From Julian Assange:
Hillary didn't just vote for Iraq. She made her own Iraq. Libya is Hillary's Iraq and if she becomes president she will make more. I have had years of experience in dealing with Hillary Clinton and have read thousands of her cables. Hillary lacks judgment and will push the United States into endless, stupid wars which spread terrorism. Her personality combined with her poor policy decisions have directly contributed to the rise of ISIS.
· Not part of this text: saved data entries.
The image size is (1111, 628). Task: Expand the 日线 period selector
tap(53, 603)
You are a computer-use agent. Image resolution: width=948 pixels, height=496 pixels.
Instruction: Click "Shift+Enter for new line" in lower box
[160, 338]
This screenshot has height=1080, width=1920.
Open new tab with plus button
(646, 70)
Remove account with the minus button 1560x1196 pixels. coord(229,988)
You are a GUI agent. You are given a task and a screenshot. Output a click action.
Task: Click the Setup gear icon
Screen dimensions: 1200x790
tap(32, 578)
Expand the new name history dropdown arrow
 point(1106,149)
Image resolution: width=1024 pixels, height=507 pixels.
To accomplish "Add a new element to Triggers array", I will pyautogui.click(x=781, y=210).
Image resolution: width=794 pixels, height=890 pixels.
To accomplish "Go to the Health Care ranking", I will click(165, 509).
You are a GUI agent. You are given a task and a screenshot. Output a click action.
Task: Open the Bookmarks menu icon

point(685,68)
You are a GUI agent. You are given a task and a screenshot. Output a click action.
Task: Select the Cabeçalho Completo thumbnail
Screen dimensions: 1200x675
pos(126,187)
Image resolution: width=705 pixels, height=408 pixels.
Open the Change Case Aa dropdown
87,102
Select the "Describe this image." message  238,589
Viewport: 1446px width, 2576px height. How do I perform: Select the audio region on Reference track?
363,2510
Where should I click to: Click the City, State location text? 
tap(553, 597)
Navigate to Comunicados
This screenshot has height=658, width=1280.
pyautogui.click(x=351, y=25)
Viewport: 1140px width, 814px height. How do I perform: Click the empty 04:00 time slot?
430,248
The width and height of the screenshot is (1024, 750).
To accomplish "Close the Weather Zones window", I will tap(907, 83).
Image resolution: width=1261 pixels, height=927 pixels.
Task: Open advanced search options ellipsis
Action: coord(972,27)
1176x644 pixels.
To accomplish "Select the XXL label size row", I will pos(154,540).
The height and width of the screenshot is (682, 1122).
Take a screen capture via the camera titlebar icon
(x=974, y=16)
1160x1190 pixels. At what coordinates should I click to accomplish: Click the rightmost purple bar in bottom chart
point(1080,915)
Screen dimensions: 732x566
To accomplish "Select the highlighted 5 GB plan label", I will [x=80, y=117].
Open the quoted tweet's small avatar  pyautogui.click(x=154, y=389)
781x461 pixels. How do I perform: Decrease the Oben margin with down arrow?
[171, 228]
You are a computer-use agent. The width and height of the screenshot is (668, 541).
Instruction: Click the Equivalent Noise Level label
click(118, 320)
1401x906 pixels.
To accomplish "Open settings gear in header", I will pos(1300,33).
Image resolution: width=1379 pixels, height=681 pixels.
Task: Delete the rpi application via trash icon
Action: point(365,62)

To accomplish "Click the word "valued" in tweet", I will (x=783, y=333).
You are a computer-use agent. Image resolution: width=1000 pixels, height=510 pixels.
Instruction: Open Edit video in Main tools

Pentagon generals objected to destroying the Libyan state. They felt Hillary did not have a safe post-war plan. Hillary Clinton went over their heads. Libya has been destroyed. It became a haven for ISIS. The Libyan national armory was looted and hundreds of tons of weapons were transferred to jihadists in Syria. Hillary's war has increased terrorism, killed tens of thousands of innocent civilians and has set back women's rights in the Middle East by hundreds of years. Having learned nothing from the Libyan disaster Hillary then set about trying do the same in Syria. Hillary publicly took credit for the destruction of the Libyan state. On hearing that the country's president had been killed by her handiwork, she became wild-eyed and gloated "We came, we saw, he died!". In the momentary thrill of the kill, she had aped, of all people, Julius Ceaser. (Read more.)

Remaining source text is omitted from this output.